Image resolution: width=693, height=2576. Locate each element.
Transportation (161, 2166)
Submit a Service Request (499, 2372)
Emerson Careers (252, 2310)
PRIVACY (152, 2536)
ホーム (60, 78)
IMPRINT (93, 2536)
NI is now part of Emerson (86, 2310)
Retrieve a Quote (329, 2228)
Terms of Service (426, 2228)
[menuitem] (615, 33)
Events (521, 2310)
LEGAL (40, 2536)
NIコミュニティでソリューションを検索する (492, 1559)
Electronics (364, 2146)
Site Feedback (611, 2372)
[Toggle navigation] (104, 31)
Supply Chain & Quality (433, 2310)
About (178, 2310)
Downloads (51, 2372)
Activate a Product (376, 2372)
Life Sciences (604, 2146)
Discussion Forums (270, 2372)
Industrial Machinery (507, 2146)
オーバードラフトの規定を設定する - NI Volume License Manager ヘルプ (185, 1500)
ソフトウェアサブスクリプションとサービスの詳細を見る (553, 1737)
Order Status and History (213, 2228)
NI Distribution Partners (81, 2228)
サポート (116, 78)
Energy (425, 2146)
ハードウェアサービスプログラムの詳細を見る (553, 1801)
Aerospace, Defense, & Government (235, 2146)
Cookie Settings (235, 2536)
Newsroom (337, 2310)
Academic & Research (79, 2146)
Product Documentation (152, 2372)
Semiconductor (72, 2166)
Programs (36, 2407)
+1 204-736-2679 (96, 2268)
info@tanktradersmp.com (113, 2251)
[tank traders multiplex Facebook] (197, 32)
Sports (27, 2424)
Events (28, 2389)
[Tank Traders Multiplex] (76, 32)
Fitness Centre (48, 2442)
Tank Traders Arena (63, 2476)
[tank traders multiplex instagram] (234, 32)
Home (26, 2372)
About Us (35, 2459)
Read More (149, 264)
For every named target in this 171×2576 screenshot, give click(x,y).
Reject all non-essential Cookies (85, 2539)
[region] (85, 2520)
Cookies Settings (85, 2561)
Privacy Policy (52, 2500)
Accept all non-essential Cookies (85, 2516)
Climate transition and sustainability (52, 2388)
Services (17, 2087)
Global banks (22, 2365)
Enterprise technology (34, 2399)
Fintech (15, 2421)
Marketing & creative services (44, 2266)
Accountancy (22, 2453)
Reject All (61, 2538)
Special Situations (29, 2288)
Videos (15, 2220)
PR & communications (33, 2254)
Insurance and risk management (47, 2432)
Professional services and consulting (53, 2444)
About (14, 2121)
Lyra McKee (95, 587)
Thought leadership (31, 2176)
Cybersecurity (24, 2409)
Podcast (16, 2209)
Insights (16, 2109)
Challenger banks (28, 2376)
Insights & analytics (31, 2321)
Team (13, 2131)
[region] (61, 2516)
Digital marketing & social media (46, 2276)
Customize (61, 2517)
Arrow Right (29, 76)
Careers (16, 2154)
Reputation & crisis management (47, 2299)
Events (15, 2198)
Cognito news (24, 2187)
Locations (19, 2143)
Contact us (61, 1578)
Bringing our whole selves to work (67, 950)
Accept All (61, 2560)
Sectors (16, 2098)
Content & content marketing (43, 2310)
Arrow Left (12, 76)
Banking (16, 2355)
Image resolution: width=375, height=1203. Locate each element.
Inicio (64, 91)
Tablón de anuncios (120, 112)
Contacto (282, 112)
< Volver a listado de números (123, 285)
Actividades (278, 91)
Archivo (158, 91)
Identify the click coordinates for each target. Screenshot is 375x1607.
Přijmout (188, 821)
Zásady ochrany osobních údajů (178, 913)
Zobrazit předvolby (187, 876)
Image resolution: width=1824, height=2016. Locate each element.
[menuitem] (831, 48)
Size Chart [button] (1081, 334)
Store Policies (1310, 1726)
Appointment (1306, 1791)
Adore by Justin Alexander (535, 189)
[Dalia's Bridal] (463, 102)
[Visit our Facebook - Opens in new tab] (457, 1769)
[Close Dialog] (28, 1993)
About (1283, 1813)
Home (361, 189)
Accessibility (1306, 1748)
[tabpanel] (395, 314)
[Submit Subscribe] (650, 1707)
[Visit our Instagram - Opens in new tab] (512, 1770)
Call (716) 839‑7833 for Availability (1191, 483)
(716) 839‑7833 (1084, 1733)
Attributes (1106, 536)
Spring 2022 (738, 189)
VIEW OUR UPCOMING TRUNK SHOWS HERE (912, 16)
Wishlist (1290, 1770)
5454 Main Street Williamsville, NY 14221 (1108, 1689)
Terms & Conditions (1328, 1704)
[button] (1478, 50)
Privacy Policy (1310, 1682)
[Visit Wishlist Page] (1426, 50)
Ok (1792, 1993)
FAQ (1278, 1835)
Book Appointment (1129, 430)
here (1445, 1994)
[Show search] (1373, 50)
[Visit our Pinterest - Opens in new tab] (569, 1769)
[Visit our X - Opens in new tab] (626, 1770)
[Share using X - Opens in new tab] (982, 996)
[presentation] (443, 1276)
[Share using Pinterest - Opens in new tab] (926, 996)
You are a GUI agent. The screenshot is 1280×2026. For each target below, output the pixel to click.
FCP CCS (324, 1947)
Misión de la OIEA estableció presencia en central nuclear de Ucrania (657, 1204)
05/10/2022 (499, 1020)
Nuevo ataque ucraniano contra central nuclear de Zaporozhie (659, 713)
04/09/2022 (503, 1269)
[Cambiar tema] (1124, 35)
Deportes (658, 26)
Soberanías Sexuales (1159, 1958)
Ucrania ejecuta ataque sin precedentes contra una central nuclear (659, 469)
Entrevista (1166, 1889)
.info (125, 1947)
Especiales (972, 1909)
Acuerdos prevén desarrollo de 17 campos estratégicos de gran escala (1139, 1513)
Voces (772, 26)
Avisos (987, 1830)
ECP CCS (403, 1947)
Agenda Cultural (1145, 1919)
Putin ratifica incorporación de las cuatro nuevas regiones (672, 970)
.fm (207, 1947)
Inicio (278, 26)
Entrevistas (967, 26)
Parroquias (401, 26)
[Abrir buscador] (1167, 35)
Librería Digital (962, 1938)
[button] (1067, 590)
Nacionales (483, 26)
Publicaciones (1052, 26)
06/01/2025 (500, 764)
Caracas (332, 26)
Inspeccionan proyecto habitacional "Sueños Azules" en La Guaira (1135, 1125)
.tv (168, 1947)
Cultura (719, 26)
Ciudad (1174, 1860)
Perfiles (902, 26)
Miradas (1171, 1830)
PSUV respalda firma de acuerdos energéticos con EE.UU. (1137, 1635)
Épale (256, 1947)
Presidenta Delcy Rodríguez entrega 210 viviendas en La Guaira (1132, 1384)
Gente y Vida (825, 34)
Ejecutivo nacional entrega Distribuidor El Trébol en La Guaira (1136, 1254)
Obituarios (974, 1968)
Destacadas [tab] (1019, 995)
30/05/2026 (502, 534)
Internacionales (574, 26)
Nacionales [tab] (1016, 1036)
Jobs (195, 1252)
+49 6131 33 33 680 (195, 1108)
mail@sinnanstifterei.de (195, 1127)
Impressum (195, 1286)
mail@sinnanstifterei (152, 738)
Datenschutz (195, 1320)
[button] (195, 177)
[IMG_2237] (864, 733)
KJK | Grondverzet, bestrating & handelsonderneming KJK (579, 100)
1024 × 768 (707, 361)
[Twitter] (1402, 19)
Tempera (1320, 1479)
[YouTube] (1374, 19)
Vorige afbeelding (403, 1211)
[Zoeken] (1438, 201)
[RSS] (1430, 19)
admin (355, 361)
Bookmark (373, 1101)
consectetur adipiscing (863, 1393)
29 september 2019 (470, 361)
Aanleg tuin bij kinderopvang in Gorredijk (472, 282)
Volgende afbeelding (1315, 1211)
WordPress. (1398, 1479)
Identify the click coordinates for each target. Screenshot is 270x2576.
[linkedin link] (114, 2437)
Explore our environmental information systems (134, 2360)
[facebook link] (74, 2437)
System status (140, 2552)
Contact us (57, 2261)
________________
▶ What this task involves
In the records above, return precisely the line containing "mail@sinnanstifterei.de (195, 1127)" and each line that comes after it, up to the final one.

▶ Task result
mail@sinnanstifterei.de (195, 1127)
Impressum (195, 1286)
mail@sinnanstifterei (152, 738)
Datenschutz (195, 1320)
[button] (195, 177)
[IMG_2237] (864, 733)
KJK | Grondverzet, bestrating & handelsonderneming KJK (579, 100)
1024 × 768 (707, 361)
[Twitter] (1402, 19)
Tempera (1320, 1479)
[YouTube] (1374, 19)
Vorige afbeelding (403, 1211)
[Zoeken] (1438, 201)
[RSS] (1430, 19)
admin (355, 361)
Bookmark (373, 1101)
consectetur adipiscing (863, 1393)
29 september 2019 (470, 361)
Aanleg tuin bij kinderopvang in Gorredijk (472, 282)
Volgende afbeelding (1315, 1211)
WordPress. (1398, 1479)
Identify the click coordinates for each target. Screenshot is 270x2576.
[linkedin link] (114, 2437)
Explore our environmental information systems (134, 2360)
[facebook link] (74, 2437)
System status (140, 2552)
Contact us (57, 2261)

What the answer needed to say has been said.